- Directed by: Stephen Elliott
- Written by: Lorelei Lee; Stephen Elliott;
- Produced by: Gordon Bijelonic; Elizabeth Destro; Chris Kientz; Jordan Kessler; Rick Dugdale;
- Starring: Ashley Hinshaw; Lili Taylor; Dev Patel; Jonny Weston; James Franco; Heather Graham;
- Cinematography: Darren Genet
- Edited by: Michelle Botticelli
- Music by: Jeff Russo
- Distributed by: IFC Films
- Release dates: February 2012 (Berlin International Film Festival); September 21, 2012 (International);
- Running time: 102 minutes
- Country: United States
- Language: English
- Box office: $8,315

= About Cherry =

About Cherry is a 2012 American drama film and the directorial debut of Stephen Elliott. It is based on a script written by Elliott and porn industry veteran Lorelei Lee. It stars Ashley Hinshaw, James Franco, Heather Graham, and Dev Patel. The project was filmed in San Francisco and premièred at the 2012 Berlin International Film Festival.

==Plot==
Angelina is an 18-year-old girl not far from graduating from high school. Her boyfriend Bobby suggests that she should take naked pictures of herself and sell them. She is initially hesitant, but eventually does the photo shoot and uses the money to run away to San Francisco with her best friend Andrew. At a strip club party in the city, Angelina meets a wealthy lawyer named Francis, who offers to introduce her to a glamorous world of expensive dresses and lavish parties.
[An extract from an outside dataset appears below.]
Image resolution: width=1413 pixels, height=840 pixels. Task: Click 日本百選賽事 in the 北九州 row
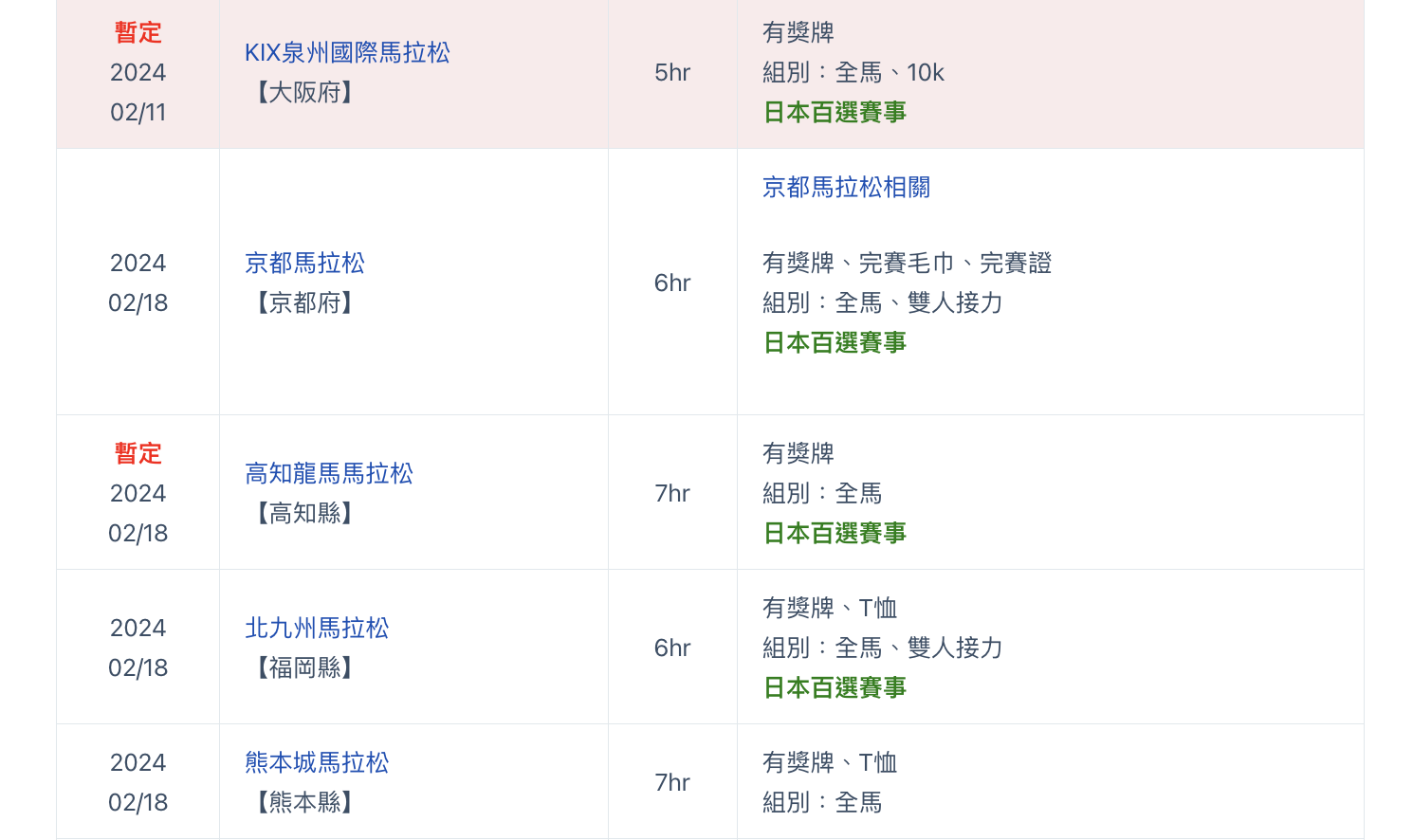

Angelina also meets Margaret, a former porn star turned adult film director. Margaret offers Angelina, now using the porn name Cherry, direction in her entry into the San Francisco porn industry. Angelina makes several soft pornography films before deciding to do a hardcore film. After Angelina shoots the film, an angry Francis chastises her before getting them in a car accident. Angelina returns home to find Andrew masturbating to one of her films. After an argument, she decides to leave and meets Margaret at a bar. They make out before returning to Margaret's apartment to have sex. The final scene is of Angelina some time afterwards, having moved in with Margaret and become her lover, taking on a new job as a porn director.

==Cast==
- Ashley Hinshaw as Angelina / Cherry
- James Franco as Francis
- Dev Patel as Andrew
- Heather Graham as Margaret
- Lili Taylor as Phyllis
- Diane Farr as Jillian
- Megan Boone as Jake
- Vincent Palo as Paco
- Jonny Weston as Bobby
- Ernest Waddell as Vaughn
- Sensi Pearl as Vikki
- Maya Raines as Jojo
- Veronica Valencia as Amber

==Production==
The production participated in the San Francisco "Scene in San Francisco Incentive Program" administered by the San Francisco Film Commission.

==Reception==
The film holds 14% on Rotten Tomatoes.